_WHAT IS NEEDED_:
Format these entries as a numbered list, leaving out any blank lines.

^^^^^^^^

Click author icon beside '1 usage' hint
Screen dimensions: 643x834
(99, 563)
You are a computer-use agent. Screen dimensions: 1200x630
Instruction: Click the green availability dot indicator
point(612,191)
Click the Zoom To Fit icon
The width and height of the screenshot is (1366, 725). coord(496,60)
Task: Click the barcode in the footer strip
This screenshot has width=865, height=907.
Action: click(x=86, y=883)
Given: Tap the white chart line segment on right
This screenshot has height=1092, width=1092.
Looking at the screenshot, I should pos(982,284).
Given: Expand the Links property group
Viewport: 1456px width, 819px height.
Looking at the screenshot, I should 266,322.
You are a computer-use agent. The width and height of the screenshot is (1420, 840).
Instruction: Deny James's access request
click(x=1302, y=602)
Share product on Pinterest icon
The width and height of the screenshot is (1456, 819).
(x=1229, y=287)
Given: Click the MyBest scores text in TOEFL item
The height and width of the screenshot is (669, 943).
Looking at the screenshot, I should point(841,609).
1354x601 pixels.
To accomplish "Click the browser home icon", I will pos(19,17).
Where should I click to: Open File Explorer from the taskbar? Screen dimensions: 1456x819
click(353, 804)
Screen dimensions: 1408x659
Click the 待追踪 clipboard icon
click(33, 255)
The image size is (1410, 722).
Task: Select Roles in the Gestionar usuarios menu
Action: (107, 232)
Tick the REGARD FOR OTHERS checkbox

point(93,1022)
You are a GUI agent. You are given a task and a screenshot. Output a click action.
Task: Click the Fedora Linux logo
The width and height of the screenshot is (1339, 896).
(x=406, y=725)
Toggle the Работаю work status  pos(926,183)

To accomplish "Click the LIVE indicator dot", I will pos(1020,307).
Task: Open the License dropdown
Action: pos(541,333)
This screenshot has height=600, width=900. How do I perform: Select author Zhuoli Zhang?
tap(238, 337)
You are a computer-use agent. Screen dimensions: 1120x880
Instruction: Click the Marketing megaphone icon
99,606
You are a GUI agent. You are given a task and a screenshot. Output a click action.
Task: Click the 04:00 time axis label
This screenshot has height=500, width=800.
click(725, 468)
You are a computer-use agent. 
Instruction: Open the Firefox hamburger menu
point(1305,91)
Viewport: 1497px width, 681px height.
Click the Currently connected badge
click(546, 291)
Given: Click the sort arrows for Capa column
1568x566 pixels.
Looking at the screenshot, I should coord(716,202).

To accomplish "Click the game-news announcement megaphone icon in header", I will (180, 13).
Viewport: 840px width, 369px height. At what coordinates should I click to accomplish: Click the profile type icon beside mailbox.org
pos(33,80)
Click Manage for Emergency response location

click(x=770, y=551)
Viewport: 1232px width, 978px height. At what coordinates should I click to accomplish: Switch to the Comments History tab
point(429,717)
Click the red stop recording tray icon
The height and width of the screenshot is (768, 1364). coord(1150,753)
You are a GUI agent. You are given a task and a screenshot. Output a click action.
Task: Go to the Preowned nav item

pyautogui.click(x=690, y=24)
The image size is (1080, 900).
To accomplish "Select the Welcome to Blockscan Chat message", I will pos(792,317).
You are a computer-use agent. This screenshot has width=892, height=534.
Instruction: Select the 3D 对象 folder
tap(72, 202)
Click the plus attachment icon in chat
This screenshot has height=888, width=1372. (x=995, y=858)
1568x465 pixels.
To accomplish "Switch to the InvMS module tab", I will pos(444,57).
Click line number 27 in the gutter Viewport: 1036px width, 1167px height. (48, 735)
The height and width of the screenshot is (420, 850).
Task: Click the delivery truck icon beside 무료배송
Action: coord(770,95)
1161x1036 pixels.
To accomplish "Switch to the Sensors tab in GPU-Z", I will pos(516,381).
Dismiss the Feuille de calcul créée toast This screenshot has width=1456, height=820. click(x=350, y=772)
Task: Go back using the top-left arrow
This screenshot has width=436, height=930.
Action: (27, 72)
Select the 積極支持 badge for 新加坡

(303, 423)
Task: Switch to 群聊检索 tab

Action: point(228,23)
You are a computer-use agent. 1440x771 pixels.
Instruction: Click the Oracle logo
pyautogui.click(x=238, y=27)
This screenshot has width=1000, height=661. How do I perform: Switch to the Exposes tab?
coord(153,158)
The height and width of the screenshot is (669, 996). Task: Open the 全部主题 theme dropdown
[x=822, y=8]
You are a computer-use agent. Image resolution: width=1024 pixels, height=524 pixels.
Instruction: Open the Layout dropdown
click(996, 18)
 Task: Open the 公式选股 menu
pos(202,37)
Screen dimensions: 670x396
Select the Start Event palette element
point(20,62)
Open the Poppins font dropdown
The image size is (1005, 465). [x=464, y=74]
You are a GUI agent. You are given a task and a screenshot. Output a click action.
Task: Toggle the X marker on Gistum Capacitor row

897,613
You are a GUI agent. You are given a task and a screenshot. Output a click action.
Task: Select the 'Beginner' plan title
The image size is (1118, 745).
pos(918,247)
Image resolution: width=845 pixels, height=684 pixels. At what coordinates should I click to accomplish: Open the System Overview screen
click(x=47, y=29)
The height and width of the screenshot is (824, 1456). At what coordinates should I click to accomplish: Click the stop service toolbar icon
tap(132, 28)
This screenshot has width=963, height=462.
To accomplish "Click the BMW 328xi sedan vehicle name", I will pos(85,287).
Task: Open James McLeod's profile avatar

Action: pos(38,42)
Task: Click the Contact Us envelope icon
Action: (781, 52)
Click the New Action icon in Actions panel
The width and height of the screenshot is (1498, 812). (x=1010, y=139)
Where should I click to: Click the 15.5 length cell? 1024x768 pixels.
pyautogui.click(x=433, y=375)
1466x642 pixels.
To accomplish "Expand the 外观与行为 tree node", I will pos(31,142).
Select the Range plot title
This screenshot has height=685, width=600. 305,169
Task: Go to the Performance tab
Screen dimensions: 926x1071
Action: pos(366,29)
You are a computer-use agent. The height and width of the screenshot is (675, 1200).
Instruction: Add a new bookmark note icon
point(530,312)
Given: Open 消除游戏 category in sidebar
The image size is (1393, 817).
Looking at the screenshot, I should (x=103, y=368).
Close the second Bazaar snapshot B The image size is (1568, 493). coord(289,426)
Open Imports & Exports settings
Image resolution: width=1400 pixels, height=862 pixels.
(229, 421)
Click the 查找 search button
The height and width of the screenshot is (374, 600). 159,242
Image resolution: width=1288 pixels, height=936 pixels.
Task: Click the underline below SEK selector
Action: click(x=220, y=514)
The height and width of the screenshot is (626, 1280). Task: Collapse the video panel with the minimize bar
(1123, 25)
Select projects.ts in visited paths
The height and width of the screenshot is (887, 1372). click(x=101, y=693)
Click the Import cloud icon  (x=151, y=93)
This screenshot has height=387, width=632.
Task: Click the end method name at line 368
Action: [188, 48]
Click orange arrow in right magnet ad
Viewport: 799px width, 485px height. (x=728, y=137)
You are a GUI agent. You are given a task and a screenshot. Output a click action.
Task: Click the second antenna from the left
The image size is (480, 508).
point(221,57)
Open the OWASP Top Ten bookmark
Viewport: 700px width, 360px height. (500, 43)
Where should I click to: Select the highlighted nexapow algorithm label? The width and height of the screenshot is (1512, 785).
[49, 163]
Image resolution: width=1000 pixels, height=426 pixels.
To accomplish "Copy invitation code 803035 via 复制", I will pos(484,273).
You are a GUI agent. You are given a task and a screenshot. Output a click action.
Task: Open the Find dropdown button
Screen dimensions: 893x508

^^^^^^^^

_SOLUTION TO THIS PROBLEM_:
1. Click author icon beside '1 usage' hint
2. Screen dimensions: 643x834
3. (99, 563)
4. You are a computer-use agent. Screen dimensions: 1200x630
5. Instruction: Click the green availability dot indicator
6. point(612,191)
7. Click the Zoom To Fit icon
8. The width and height of the screenshot is (1366, 725). coord(496,60)
9. Task: Click the barcode in the footer strip
10. This screenshot has width=865, height=907.
11. Action: click(x=86, y=883)
12. Given: Tap the white chart line segment on right
13. This screenshot has height=1092, width=1092.
14. Looking at the screenshot, I should pos(982,284).
15. Given: Expand the Links property group
16. Viewport: 1456px width, 819px height.
17. Looking at the screenshot, I should 266,322.
18. You are a computer-use agent. The width and height of the screenshot is (1420, 840).
19. Instruction: Deny James's access request
20. click(x=1302, y=602)
21. Share product on Pinterest icon
22. The width and height of the screenshot is (1456, 819).
23. (x=1229, y=287)
24. Given: Click the MyBest scores text in TOEFL item
25. The height and width of the screenshot is (669, 943).
26. Looking at the screenshot, I should point(841,609).
27. 1354x601 pixels.
28. To accomplish "Click the browser home icon", I will pos(19,17).
29. Where should I click to: Open File Explorer from the taskbar? Screen dimensions: 1456x819
30. click(353, 804)
31. Screen dimensions: 1408x659
32. Click the 待追踪 clipboard icon
33. click(33, 255)
34. The image size is (1410, 722).
35. Task: Select Roles in the Gestionar usuarios menu
36. Action: (107, 232)
37. Tick the REGARD FOR OTHERS checkbox
38. point(93,1022)
39. You are a GUI agent. You are given a task and a screenshot. Output a click action.
40. Task: Click the Fedora Linux logo
41. The width and height of the screenshot is (1339, 896).
42. (x=406, y=725)
43. Toggle the Работаю work status  pos(926,183)
44. To accomplish "Click the LIVE indicator dot", I will pos(1020,307).
45. Task: Open the License dropdown
46. Action: pos(541,333)
47. This screenshot has height=600, width=900. How do I perform: Select author Zhuoli Zhang?
48. tap(238, 337)
49. You are a computer-use agent. Screen dimensions: 1120x880
50. Instruction: Click the Marketing megaphone icon
51. 99,606
52. You are a GUI agent. You are given a task and a screenshot. Output a click action.
53. Task: Click the 04:00 time axis label
54. This screenshot has height=500, width=800.
55. click(725, 468)
56. You are a computer-use agent. 
57. Instruction: Open the Firefox hamburger menu
58. point(1305,91)
59. Viewport: 1497px width, 681px height.
60. Click the Currently connected badge
61. click(546, 291)
62. Given: Click the sort arrows for Capa column
63. 1568x566 pixels.
64. Looking at the screenshot, I should coord(716,202).
65. To accomplish "Click the game-news announcement megaphone icon in header", I will (180, 13).
66. Viewport: 840px width, 369px height. At what coordinates should I click to accomplish: Click the profile type icon beside mailbox.org
67. pos(33,80)
68. Click Manage for Emergency response location
69. click(x=770, y=551)
70. Viewport: 1232px width, 978px height. At what coordinates should I click to accomplish: Switch to the Comments History tab
71. point(429,717)
72. Click the red stop recording tray icon
73. The height and width of the screenshot is (768, 1364). coord(1150,753)
74. You are a GUI agent. You are given a task and a screenshot. Output a click action.
75. Task: Go to the Preowned nav item
76. pyautogui.click(x=690, y=24)
77. The image size is (1080, 900).
78. To accomplish "Select the Welcome to Blockscan Chat message", I will pos(792,317).
79. You are a computer-use agent. This screenshot has width=892, height=534.
80. Instruction: Select the 3D 对象 folder
81. tap(72, 202)
82. Click the plus attachment icon in chat
83. This screenshot has height=888, width=1372. (x=995, y=858)
84. 1568x465 pixels.
85. To accomplish "Switch to the InvMS module tab", I will pos(444,57).
86. Click line number 27 in the gutter Viewport: 1036px width, 1167px height. (48, 735)
87. The height and width of the screenshot is (420, 850).
88. Task: Click the delivery truck icon beside 무료배송
89. Action: coord(770,95)
90. 1161x1036 pixels.
91. To accomplish "Switch to the Sensors tab in GPU-Z", I will pos(516,381).
92. Dismiss the Feuille de calcul créée toast This screenshot has width=1456, height=820. click(x=350, y=772)
93. Task: Go back using the top-left arrow
94. This screenshot has width=436, height=930.
95. Action: (27, 72)
96. Select the 積極支持 badge for 新加坡
97. (303, 423)
98. Task: Switch to 群聊检索 tab
99. Action: point(228,23)
100. You are a computer-use agent. 1440x771 pixels.
101. Instruction: Click the Oracle logo
102. pyautogui.click(x=238, y=27)
103. This screenshot has width=1000, height=661. How do I perform: Switch to the Exposes tab?
104. coord(153,158)
105. The height and width of the screenshot is (669, 996). Task: Open the 全部主题 theme dropdown
106. [x=822, y=8]
107. You are a computer-use agent. Image resolution: width=1024 pixels, height=524 pixels.
108. Instruction: Open the Layout dropdown
109. click(996, 18)
110.  Task: Open the 公式选股 menu
111. pos(202,37)
112. Screen dimensions: 670x396
113. Select the Start Event palette element
114. point(20,62)
115. Open the Poppins font dropdown
116. The image size is (1005, 465). [x=464, y=74]
117. You are a GUI agent. You are given a task and a screenshot. Output a click action.
118. Task: Toggle the X marker on Gistum Capacitor row
119. 897,613
120. You are a GUI agent. You are given a task and a screenshot. Output a click action.
121. Task: Select the 'Beginner' plan title
122. The image size is (1118, 745).
123. pos(918,247)
124. Image resolution: width=845 pixels, height=684 pixels. At what coordinates should I click to accomplish: Open the System Overview screen
125. click(x=47, y=29)
126. The height and width of the screenshot is (824, 1456). At what coordinates should I click to accomplish: Click the stop service toolbar icon
127. tap(132, 28)
128. This screenshot has width=963, height=462.
129. To accomplish "Click the BMW 328xi sedan vehicle name", I will pos(85,287).
130. Task: Open James McLeod's profile avatar
131. Action: pos(38,42)
132. Task: Click the Contact Us envelope icon
133. Action: (781, 52)
134. Click the New Action icon in Actions panel
135. The width and height of the screenshot is (1498, 812). (x=1010, y=139)
136. Where should I click to: Click the 15.5 length cell? 1024x768 pixels.
137. pyautogui.click(x=433, y=375)
138. 1466x642 pixels.
139. To accomplish "Expand the 外观与行为 tree node", I will pos(31,142).
140. Select the Range plot title
141. This screenshot has height=685, width=600. 305,169
142. Task: Go to the Performance tab
143. Screen dimensions: 926x1071
144. Action: pos(366,29)
145. You are a computer-use agent. The height and width of the screenshot is (675, 1200).
146. Instruction: Add a new bookmark note icon
147. point(530,312)
148. Given: Open 消除游戏 category in sidebar
149. The image size is (1393, 817).
150. Looking at the screenshot, I should (x=103, y=368).
151. Close the second Bazaar snapshot B The image size is (1568, 493). coord(289,426)
152. Open Imports & Exports settings
153. Image resolution: width=1400 pixels, height=862 pixels.
154. (229, 421)
155. Click the 查找 search button
156. The height and width of the screenshot is (374, 600). 159,242
157. Image resolution: width=1288 pixels, height=936 pixels.
158. Task: Click the underline below SEK selector
159. Action: click(x=220, y=514)
160. The height and width of the screenshot is (626, 1280). Task: Collapse the video panel with the minimize bar
161. (1123, 25)
162. Select projects.ts in visited paths
163. The height and width of the screenshot is (887, 1372). click(x=101, y=693)
164. Click the Import cloud icon  (x=151, y=93)
165. This screenshot has height=387, width=632.
166. Task: Click the end method name at line 368
167. Action: [188, 48]
168. Click orange arrow in right magnet ad
169. Viewport: 799px width, 485px height. (x=728, y=137)
170. You are a GUI agent. You are given a task and a screenshot. Output a click action.
171. Task: Click the second antenna from the left
172. The image size is (480, 508).
173. point(221,57)
174. Open the OWASP Top Ten bookmark
175. Viewport: 700px width, 360px height. (500, 43)
176. Where should I click to: Select the highlighted nexapow algorithm label? The width and height of the screenshot is (1512, 785).
177. [49, 163]
178. Image resolution: width=1000 pixels, height=426 pixels.
179. To accomplish "Copy invitation code 803035 via 复制", I will pos(484,273).
180. You are a GUI agent. You are given a task and a screenshot. Output a click action.
181. Task: Open the Find dropdown button
182. Screen dimensions: 893x508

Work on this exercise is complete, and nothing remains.